Data for analysis: Begin
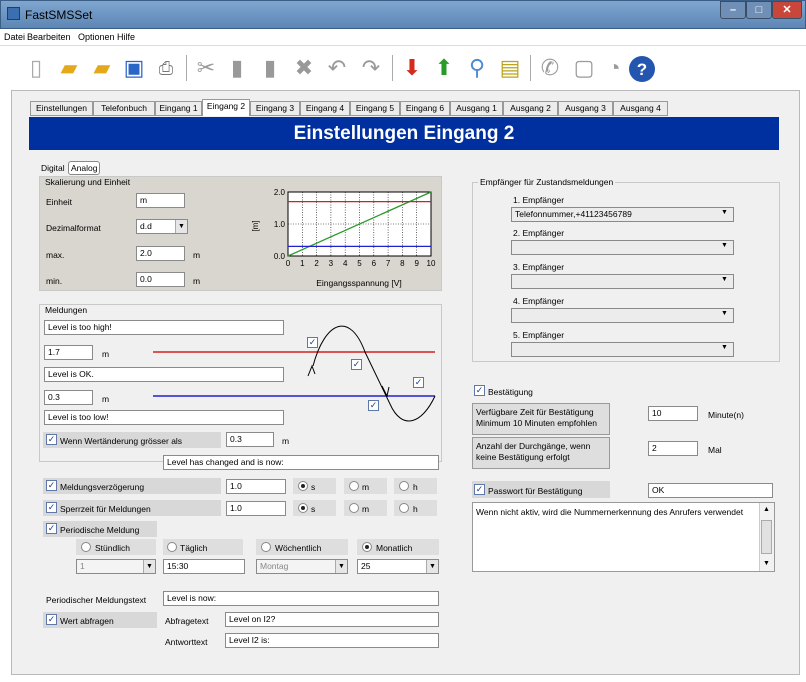 This screenshot has height=682, width=806. Describe the element at coordinates (332, 640) in the screenshot. I see `antwort-input: Level I2 is:` at that location.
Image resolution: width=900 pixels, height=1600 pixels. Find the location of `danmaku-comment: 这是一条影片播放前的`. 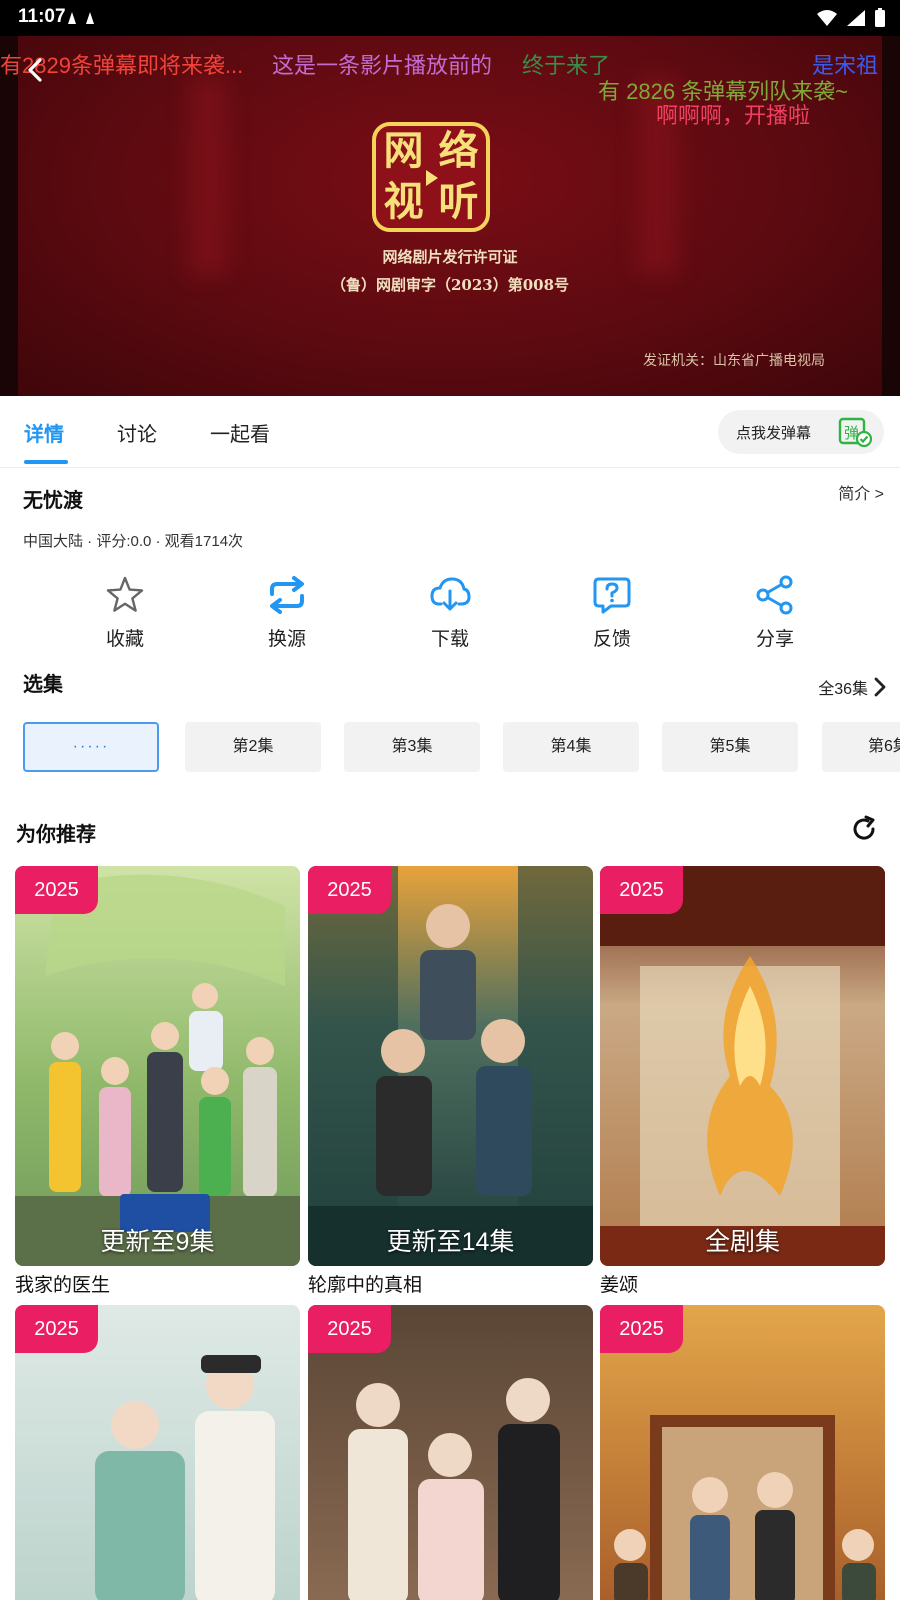

danmaku-comment: 这是一条影片播放前的 is located at coordinates (382, 66).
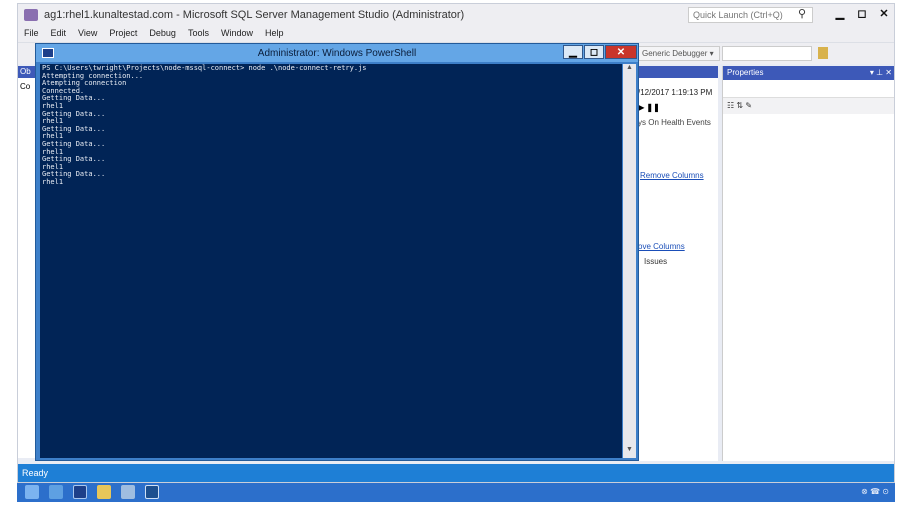 Image resolution: width=901 pixels, height=513 pixels. Describe the element at coordinates (32, 32) in the screenshot. I see `menu-file: File` at that location.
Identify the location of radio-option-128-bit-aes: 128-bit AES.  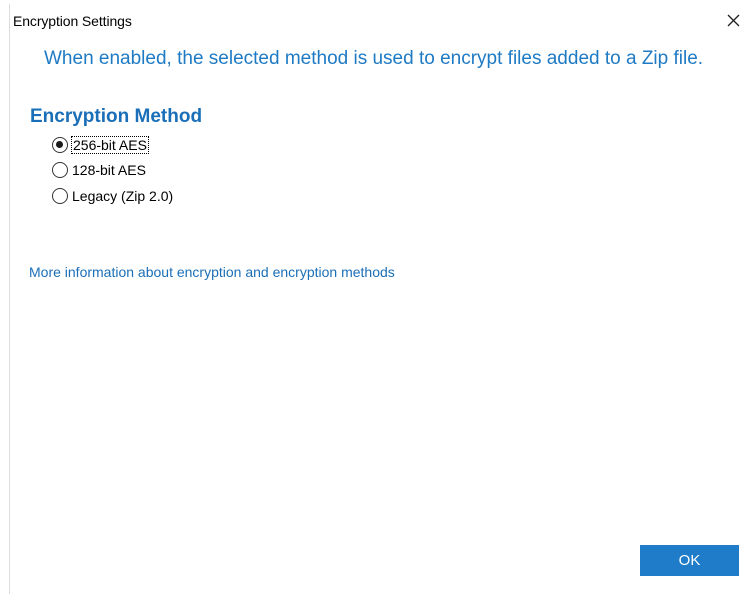
(99, 170).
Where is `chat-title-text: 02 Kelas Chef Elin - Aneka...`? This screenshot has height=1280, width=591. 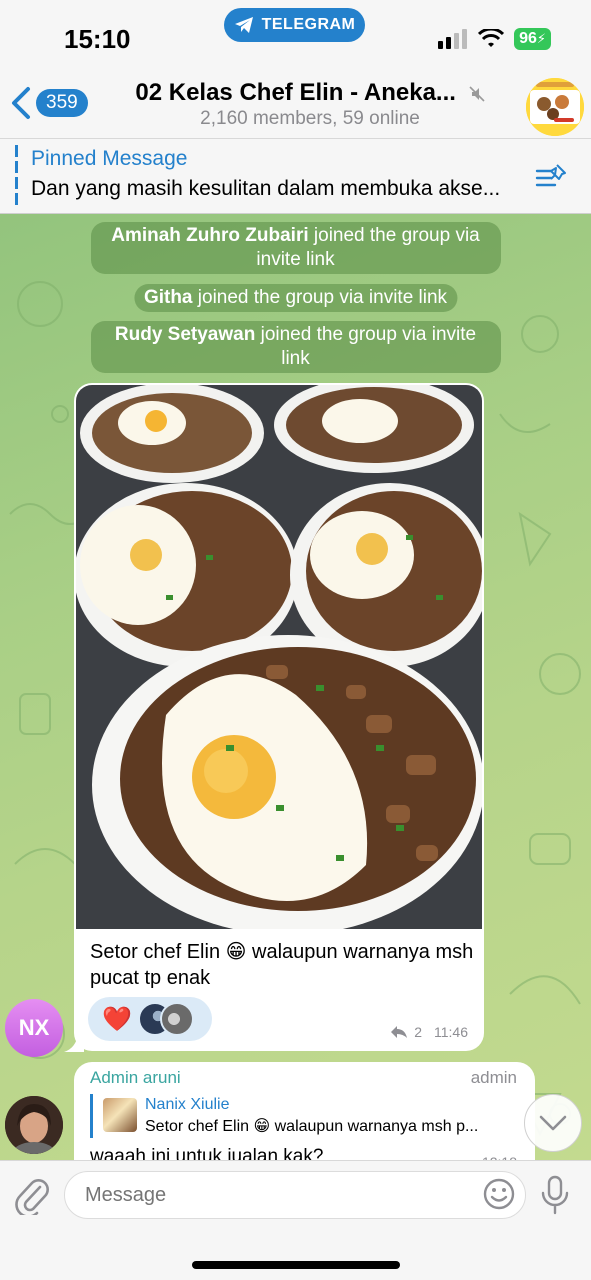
Data for analysis: End
Work item
Please recast the records between the line containing "Image resolution: width=900" and the line containing "danmaku-comment: 这是一条影片播放前的 is", inclusive, as a numbered list, skipping blank lines and omitting the pictures.

Solution
1. Image resolution: width=900 pixels, height=1600 pixels. Find the location of `danmaku-comment: 这是一条影片播放前的`. 
2. danmaku-comment: 这是一条影片播放前的 is located at coordinates (382, 66).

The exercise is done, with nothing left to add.